= Task directions =
The line with "The width and height of the screenshot is (1568, 526).", the line with "Given: Click the Next pagination button", and all lines between them in the material below: return these exactly, and no others.

= Recorded data =
§ §
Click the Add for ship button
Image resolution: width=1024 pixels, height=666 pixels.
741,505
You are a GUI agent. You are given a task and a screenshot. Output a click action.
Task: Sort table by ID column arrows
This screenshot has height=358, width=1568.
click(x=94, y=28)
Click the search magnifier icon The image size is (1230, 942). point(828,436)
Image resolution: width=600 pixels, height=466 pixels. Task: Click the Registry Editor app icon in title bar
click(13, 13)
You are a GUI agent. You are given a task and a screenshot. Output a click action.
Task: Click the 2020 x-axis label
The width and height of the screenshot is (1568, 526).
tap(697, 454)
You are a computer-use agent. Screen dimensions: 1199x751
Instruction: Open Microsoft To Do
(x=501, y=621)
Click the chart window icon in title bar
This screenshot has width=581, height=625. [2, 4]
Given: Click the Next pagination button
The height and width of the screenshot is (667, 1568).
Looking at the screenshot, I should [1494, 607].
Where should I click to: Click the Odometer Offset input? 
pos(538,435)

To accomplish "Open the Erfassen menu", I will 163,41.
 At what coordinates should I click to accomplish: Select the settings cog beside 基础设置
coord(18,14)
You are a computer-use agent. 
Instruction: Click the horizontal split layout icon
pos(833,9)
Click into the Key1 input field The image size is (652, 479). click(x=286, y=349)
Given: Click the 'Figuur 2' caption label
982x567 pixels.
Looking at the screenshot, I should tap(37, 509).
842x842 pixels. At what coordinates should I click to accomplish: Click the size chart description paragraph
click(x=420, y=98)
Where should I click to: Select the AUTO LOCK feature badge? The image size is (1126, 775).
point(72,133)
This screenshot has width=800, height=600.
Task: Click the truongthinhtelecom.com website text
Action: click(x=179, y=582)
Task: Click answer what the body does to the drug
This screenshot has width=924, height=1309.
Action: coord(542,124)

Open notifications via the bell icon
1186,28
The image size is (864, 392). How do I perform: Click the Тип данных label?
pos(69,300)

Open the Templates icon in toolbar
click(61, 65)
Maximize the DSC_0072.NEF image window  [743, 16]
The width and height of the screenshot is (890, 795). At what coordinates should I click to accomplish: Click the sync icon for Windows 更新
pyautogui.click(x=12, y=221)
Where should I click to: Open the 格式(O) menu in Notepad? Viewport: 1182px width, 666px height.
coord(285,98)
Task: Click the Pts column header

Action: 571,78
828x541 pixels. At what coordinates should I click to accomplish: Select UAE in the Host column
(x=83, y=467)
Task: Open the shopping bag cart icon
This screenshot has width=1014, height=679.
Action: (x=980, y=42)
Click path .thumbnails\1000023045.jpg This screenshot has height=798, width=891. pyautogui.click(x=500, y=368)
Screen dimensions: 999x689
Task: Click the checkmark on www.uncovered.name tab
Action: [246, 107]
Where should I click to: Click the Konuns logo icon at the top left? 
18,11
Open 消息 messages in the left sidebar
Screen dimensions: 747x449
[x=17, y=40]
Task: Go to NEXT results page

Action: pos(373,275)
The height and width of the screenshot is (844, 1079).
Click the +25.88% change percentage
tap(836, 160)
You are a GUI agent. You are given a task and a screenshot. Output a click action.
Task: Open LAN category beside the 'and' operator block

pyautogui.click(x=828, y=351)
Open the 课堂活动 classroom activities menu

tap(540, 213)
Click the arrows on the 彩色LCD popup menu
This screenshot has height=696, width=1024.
§ §
= Task result =
The width and height of the screenshot is (1568, 526).
tap(697, 454)
You are a computer-use agent. Screen dimensions: 1199x751
Instruction: Open Microsoft To Do
(x=501, y=621)
Click the chart window icon in title bar
This screenshot has width=581, height=625. [2, 4]
Given: Click the Next pagination button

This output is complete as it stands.